↓↓↓
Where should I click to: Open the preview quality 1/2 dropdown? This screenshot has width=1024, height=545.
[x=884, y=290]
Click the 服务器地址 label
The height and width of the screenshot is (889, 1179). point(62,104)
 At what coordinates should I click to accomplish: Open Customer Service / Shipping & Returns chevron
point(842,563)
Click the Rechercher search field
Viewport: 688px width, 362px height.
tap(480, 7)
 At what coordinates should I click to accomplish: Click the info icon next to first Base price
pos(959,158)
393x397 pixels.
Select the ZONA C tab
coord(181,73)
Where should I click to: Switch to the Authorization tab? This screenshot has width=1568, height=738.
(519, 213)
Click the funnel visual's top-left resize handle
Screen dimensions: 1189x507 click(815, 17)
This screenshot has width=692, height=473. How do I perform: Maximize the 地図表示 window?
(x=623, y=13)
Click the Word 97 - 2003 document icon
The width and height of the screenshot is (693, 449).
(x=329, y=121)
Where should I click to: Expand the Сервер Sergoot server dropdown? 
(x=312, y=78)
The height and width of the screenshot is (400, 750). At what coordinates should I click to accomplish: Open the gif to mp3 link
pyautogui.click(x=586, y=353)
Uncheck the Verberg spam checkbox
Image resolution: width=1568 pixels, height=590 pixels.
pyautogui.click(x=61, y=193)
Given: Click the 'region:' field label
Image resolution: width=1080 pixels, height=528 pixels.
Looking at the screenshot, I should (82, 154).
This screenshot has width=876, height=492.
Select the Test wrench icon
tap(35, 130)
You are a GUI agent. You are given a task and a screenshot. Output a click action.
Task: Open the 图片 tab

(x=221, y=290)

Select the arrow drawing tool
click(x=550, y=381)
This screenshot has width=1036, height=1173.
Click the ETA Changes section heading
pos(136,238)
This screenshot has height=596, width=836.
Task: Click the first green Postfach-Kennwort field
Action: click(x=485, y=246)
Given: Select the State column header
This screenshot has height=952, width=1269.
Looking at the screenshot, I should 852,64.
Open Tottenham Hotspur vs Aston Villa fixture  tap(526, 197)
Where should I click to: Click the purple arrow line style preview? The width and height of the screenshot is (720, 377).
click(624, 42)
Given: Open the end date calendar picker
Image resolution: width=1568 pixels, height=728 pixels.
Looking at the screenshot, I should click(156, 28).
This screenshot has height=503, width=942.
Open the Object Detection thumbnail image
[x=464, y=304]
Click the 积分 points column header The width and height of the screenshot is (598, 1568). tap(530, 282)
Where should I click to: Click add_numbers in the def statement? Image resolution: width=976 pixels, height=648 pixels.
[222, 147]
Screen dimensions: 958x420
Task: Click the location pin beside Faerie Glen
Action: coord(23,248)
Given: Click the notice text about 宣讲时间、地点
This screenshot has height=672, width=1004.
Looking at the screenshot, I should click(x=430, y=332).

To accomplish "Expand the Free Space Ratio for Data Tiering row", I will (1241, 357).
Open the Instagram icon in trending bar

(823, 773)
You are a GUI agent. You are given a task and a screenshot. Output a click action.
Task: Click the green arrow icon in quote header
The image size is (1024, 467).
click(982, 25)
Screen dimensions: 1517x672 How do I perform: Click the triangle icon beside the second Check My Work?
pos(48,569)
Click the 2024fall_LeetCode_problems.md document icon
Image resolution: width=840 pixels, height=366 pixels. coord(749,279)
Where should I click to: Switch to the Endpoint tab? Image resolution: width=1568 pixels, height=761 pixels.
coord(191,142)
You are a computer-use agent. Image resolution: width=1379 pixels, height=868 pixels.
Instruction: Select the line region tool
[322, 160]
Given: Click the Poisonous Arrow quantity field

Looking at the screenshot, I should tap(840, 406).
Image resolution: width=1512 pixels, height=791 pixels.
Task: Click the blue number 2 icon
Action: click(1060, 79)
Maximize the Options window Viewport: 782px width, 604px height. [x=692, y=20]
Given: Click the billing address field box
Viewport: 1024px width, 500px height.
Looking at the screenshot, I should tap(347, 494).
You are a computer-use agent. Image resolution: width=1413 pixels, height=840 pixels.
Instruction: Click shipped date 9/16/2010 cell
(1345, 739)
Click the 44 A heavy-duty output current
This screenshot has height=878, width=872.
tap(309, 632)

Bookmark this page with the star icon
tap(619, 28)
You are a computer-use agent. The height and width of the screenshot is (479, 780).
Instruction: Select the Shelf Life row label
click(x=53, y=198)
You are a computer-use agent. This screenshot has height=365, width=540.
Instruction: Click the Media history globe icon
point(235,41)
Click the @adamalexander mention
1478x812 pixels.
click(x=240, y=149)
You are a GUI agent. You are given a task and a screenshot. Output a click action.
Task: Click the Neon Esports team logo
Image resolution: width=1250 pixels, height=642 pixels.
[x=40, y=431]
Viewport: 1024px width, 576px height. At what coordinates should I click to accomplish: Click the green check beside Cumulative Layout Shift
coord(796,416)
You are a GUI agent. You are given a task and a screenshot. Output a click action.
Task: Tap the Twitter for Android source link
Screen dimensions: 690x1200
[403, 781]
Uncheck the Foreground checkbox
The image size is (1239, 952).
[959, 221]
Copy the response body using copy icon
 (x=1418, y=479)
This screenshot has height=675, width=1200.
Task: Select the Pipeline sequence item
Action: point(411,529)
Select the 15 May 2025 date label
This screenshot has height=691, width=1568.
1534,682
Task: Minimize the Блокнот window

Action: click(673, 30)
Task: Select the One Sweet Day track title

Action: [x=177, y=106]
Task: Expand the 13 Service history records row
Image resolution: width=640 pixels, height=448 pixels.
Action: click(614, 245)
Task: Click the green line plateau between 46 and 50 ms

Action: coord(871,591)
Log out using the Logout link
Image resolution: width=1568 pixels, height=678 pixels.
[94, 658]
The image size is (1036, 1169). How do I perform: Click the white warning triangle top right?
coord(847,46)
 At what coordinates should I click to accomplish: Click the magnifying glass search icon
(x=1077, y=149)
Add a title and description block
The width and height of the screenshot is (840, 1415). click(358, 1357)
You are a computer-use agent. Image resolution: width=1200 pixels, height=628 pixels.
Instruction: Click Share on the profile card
↑↑↑
**Your instructions**
Copy each record from above without leaving any out.

**Exercise response**
Where should I click to: Open the preview quality 1/2 dropdown? This screenshot has width=1024, height=545.
[x=884, y=290]
Click the 服务器地址 label
The height and width of the screenshot is (889, 1179). point(62,104)
 At what coordinates should I click to accomplish: Open Customer Service / Shipping & Returns chevron
point(842,563)
Click the Rechercher search field
Viewport: 688px width, 362px height.
tap(480, 7)
 At what coordinates should I click to accomplish: Click the info icon next to first Base price
pos(959,158)
393x397 pixels.
Select the ZONA C tab
coord(181,73)
Where should I click to: Switch to the Authorization tab? This screenshot has width=1568, height=738.
(519, 213)
Click the funnel visual's top-left resize handle
Screen dimensions: 1189x507 click(815, 17)
This screenshot has width=692, height=473. How do I perform: Maximize the 地図表示 window?
(x=623, y=13)
Click the Word 97 - 2003 document icon
The width and height of the screenshot is (693, 449).
(x=329, y=121)
Where should I click to: Expand the Сервер Sergoot server dropdown? 
(x=312, y=78)
The height and width of the screenshot is (400, 750). At what coordinates should I click to accomplish: Open the gif to mp3 link
pyautogui.click(x=586, y=353)
Uncheck the Verberg spam checkbox
Image resolution: width=1568 pixels, height=590 pixels.
pyautogui.click(x=61, y=193)
Given: Click the 'region:' field label
Image resolution: width=1080 pixels, height=528 pixels.
Looking at the screenshot, I should (82, 154).
This screenshot has width=876, height=492.
Select the Test wrench icon
tap(35, 130)
You are a GUI agent. You are given a task and a screenshot. Output a click action.
Task: Open the 图片 tab

(x=221, y=290)

Select the arrow drawing tool
click(x=550, y=381)
This screenshot has width=1036, height=1173.
Click the ETA Changes section heading
pos(136,238)
This screenshot has height=596, width=836.
Task: Click the first green Postfach-Kennwort field
Action: click(x=485, y=246)
Given: Select the State column header
This screenshot has height=952, width=1269.
Looking at the screenshot, I should 852,64.
Open Tottenham Hotspur vs Aston Villa fixture  tap(526, 197)
Where should I click to: Click the purple arrow line style preview? The width and height of the screenshot is (720, 377).
click(624, 42)
Given: Open the end date calendar picker
Image resolution: width=1568 pixels, height=728 pixels.
Looking at the screenshot, I should click(156, 28).
This screenshot has height=503, width=942.
Open the Object Detection thumbnail image
[x=464, y=304]
Click the 积分 points column header The width and height of the screenshot is (598, 1568). tap(530, 282)
Where should I click to: Click add_numbers in the def statement? Image resolution: width=976 pixels, height=648 pixels.
[222, 147]
Screen dimensions: 958x420
Task: Click the location pin beside Faerie Glen
Action: coord(23,248)
Given: Click the notice text about 宣讲时间、地点
This screenshot has height=672, width=1004.
Looking at the screenshot, I should click(x=430, y=332).

To accomplish "Expand the Free Space Ratio for Data Tiering row", I will (1241, 357).
Open the Instagram icon in trending bar

(823, 773)
You are a GUI agent. You are given a task and a screenshot. Output a click action.
Task: Click the green arrow icon in quote header
The image size is (1024, 467).
click(982, 25)
Screen dimensions: 1517x672 How do I perform: Click the triangle icon beside the second Check My Work?
pos(48,569)
Click the 2024fall_LeetCode_problems.md document icon
Image resolution: width=840 pixels, height=366 pixels. coord(749,279)
Where should I click to: Switch to the Endpoint tab? Image resolution: width=1568 pixels, height=761 pixels.
coord(191,142)
You are a computer-use agent. Image resolution: width=1379 pixels, height=868 pixels.
Instruction: Select the line region tool
[322, 160]
Given: Click the Poisonous Arrow quantity field

Looking at the screenshot, I should tap(840, 406).
Image resolution: width=1512 pixels, height=791 pixels.
Task: Click the blue number 2 icon
Action: click(1060, 79)
Maximize the Options window Viewport: 782px width, 604px height. [x=692, y=20]
Given: Click the billing address field box
Viewport: 1024px width, 500px height.
Looking at the screenshot, I should tap(347, 494).
You are a computer-use agent. Image resolution: width=1413 pixels, height=840 pixels.
Instruction: Click shipped date 9/16/2010 cell
(1345, 739)
Click the 44 A heavy-duty output current
This screenshot has height=878, width=872.
tap(309, 632)

Bookmark this page with the star icon
tap(619, 28)
You are a computer-use agent. The height and width of the screenshot is (479, 780).
Instruction: Select the Shelf Life row label
click(x=53, y=198)
You are a computer-use agent. This screenshot has height=365, width=540.
Instruction: Click the Media history globe icon
point(235,41)
Click the @adamalexander mention
1478x812 pixels.
click(x=240, y=149)
You are a GUI agent. You are given a task and a screenshot. Output a click action.
Task: Click the Neon Esports team logo
Image resolution: width=1250 pixels, height=642 pixels.
[x=40, y=431]
Viewport: 1024px width, 576px height. At what coordinates should I click to accomplish: Click the green check beside Cumulative Layout Shift
coord(796,416)
You are a GUI agent. You are given a task and a screenshot. Output a click action.
Task: Tap the Twitter for Android source link
Screen dimensions: 690x1200
[403, 781]
Uncheck the Foreground checkbox
The image size is (1239, 952).
[959, 221]
Copy the response body using copy icon
 (x=1418, y=479)
This screenshot has height=675, width=1200.
Task: Select the Pipeline sequence item
Action: point(411,529)
Select the 15 May 2025 date label
This screenshot has height=691, width=1568.
1534,682
Task: Minimize the Блокнот window

Action: click(673, 30)
Task: Select the One Sweet Day track title

Action: [x=177, y=106]
Task: Expand the 13 Service history records row
Image resolution: width=640 pixels, height=448 pixels.
Action: click(614, 245)
Task: Click the green line plateau between 46 and 50 ms

Action: coord(871,591)
Log out using the Logout link
Image resolution: width=1568 pixels, height=678 pixels.
[94, 658]
The image size is (1036, 1169). How do I perform: Click the white warning triangle top right?
coord(847,46)
 At what coordinates should I click to accomplish: Click the magnifying glass search icon
(x=1077, y=149)
Add a title and description block
The width and height of the screenshot is (840, 1415). click(358, 1357)
You are a computer-use agent. Image resolution: width=1200 pixels, height=628 pixels.
Instruction: Click Share on the profile card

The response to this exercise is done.